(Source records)
**********
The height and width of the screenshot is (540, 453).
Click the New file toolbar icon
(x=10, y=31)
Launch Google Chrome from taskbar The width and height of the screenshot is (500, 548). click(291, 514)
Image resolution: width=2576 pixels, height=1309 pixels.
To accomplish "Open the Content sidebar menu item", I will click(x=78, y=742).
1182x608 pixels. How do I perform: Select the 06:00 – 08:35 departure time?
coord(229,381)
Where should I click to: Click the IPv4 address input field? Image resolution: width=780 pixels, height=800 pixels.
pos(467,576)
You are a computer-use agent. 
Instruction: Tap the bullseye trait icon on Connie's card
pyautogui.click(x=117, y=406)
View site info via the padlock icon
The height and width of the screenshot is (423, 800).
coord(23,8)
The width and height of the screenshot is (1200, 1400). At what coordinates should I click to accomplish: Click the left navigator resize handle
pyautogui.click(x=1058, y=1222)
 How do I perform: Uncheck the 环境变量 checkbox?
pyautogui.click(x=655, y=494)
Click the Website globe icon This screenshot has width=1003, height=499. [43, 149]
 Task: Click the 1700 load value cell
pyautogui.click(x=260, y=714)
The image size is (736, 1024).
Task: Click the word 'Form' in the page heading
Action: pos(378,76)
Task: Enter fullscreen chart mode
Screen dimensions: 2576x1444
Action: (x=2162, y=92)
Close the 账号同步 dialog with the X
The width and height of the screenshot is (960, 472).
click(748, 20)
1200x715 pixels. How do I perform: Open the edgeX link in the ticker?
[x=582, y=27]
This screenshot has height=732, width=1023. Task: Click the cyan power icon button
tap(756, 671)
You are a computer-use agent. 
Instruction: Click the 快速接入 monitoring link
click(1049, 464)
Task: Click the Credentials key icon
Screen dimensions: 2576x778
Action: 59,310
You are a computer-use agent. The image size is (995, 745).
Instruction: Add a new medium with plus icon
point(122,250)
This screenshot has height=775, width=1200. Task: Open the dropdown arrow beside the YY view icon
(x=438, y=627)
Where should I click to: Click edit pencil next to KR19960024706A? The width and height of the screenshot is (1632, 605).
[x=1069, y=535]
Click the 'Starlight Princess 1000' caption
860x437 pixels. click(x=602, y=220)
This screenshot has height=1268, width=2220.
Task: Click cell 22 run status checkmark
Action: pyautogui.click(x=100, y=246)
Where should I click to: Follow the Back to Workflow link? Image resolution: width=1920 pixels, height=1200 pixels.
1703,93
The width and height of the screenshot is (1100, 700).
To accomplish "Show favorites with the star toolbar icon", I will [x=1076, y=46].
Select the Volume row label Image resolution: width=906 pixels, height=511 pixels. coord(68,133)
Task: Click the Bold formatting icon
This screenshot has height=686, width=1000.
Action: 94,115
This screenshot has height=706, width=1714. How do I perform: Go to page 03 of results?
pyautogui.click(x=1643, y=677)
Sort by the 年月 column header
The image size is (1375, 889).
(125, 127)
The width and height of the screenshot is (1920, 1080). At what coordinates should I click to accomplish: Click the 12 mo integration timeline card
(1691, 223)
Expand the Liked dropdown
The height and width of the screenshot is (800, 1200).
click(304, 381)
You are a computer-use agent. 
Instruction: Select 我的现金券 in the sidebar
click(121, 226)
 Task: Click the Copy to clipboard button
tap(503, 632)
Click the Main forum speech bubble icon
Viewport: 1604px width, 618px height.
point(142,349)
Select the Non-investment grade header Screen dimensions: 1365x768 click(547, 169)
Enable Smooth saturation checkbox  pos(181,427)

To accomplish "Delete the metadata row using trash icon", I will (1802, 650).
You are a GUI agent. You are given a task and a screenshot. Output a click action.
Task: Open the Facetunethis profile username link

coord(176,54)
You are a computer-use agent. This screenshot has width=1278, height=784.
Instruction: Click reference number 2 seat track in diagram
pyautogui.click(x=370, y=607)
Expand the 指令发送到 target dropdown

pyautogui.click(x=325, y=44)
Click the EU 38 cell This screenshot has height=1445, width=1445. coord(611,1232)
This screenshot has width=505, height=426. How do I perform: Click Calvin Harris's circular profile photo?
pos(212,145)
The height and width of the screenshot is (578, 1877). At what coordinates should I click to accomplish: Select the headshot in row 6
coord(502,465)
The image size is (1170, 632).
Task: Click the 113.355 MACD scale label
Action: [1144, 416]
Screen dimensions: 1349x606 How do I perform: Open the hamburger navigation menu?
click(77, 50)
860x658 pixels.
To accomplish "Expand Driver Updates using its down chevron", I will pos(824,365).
**********
JOB ::
Arrange every line of the source records above as a numbered list, leaving out any blank lines.

RESPONSE ::
1. The height and width of the screenshot is (540, 453).
2. Click the New file toolbar icon
3. (x=10, y=31)
4. Launch Google Chrome from taskbar The width and height of the screenshot is (500, 548). click(291, 514)
5. Image resolution: width=2576 pixels, height=1309 pixels.
6. To accomplish "Open the Content sidebar menu item", I will click(x=78, y=742).
7. 1182x608 pixels. How do I perform: Select the 06:00 – 08:35 departure time?
8. coord(229,381)
9. Where should I click to: Click the IPv4 address input field? Image resolution: width=780 pixels, height=800 pixels.
10. pos(467,576)
11. You are a computer-use agent. 
12. Instruction: Tap the bullseye trait icon on Connie's card
13. pyautogui.click(x=117, y=406)
14. View site info via the padlock icon
15. The height and width of the screenshot is (423, 800).
16. coord(23,8)
17. The width and height of the screenshot is (1200, 1400). At what coordinates should I click to accomplish: Click the left navigator resize handle
18. pyautogui.click(x=1058, y=1222)
19.  How do I perform: Uncheck the 环境变量 checkbox?
20. pyautogui.click(x=655, y=494)
21. Click the Website globe icon This screenshot has width=1003, height=499. [43, 149]
22.  Task: Click the 1700 load value cell
23. pyautogui.click(x=260, y=714)
24. The image size is (736, 1024).
25. Task: Click the word 'Form' in the page heading
26. Action: pos(378,76)
27. Task: Enter fullscreen chart mode
28. Screen dimensions: 2576x1444
29. Action: (x=2162, y=92)
30. Close the 账号同步 dialog with the X
31. The width and height of the screenshot is (960, 472).
32. click(748, 20)
33. 1200x715 pixels. How do I perform: Open the edgeX link in the ticker?
34. [x=582, y=27]
35. This screenshot has height=732, width=1023. Task: Click the cyan power icon button
36. tap(756, 671)
37. You are a computer-use agent. 
38. Instruction: Click the 快速接入 monitoring link
39. click(1049, 464)
40. Task: Click the Credentials key icon
41. Screen dimensions: 2576x778
42. Action: 59,310
43. You are a computer-use agent. The image size is (995, 745).
44. Instruction: Add a new medium with plus icon
45. point(122,250)
46. This screenshot has height=775, width=1200. Task: Open the dropdown arrow beside the YY view icon
47. (x=438, y=627)
48. Where should I click to: Click edit pencil next to KR19960024706A? The width and height of the screenshot is (1632, 605).
49. [x=1069, y=535]
50. Click the 'Starlight Princess 1000' caption
51. 860x437 pixels. click(x=602, y=220)
52. This screenshot has height=1268, width=2220.
53. Task: Click cell 22 run status checkmark
54. Action: pyautogui.click(x=100, y=246)
55. Where should I click to: Follow the Back to Workflow link? Image resolution: width=1920 pixels, height=1200 pixels.
56. 1703,93
57. The width and height of the screenshot is (1100, 700).
58. To accomplish "Show favorites with the star toolbar icon", I will [x=1076, y=46].
59. Select the Volume row label Image resolution: width=906 pixels, height=511 pixels. coord(68,133)
60. Task: Click the Bold formatting icon
61. This screenshot has height=686, width=1000.
62. Action: 94,115
63. This screenshot has height=706, width=1714. How do I perform: Go to page 03 of results?
64. pyautogui.click(x=1643, y=677)
65. Sort by the 年月 column header
66. The image size is (1375, 889).
67. (125, 127)
68. The width and height of the screenshot is (1920, 1080). At what coordinates should I click to accomplish: Click the 12 mo integration timeline card
69. (1691, 223)
70. Expand the Liked dropdown
71. The height and width of the screenshot is (800, 1200).
72. click(304, 381)
73. You are a computer-use agent. 
74. Instruction: Select 我的现金券 in the sidebar
75. click(121, 226)
76.  Task: Click the Copy to clipboard button
77. tap(503, 632)
78. Click the Main forum speech bubble icon
79. Viewport: 1604px width, 618px height.
80. point(142,349)
81. Select the Non-investment grade header Screen dimensions: 1365x768 click(547, 169)
82. Enable Smooth saturation checkbox  pos(181,427)
83. To accomplish "Delete the metadata row using trash icon", I will (1802, 650).
84. You are a GUI agent. You are given a task and a screenshot. Output a click action.
85. Task: Open the Facetunethis profile username link
86. coord(176,54)
87. You are a computer-use agent. This screenshot has width=1278, height=784.
88. Instruction: Click reference number 2 seat track in diagram
89. pyautogui.click(x=370, y=607)
90. Expand the 指令发送到 target dropdown
91. pyautogui.click(x=325, y=44)
92. Click the EU 38 cell This screenshot has height=1445, width=1445. coord(611,1232)
93. This screenshot has width=505, height=426. How do I perform: Click Calvin Harris's circular profile photo?
94. pos(212,145)
95. The height and width of the screenshot is (578, 1877). At what coordinates should I click to accomplish: Select the headshot in row 6
96. coord(502,465)
97. The image size is (1170, 632).
98. Task: Click the 113.355 MACD scale label
99. Action: [1144, 416]
100. Screen dimensions: 1349x606 How do I perform: Open the hamburger navigation menu?
101. click(77, 50)
102. 860x658 pixels.
103. To accomplish "Expand Driver Updates using its down chevron", I will pos(824,365).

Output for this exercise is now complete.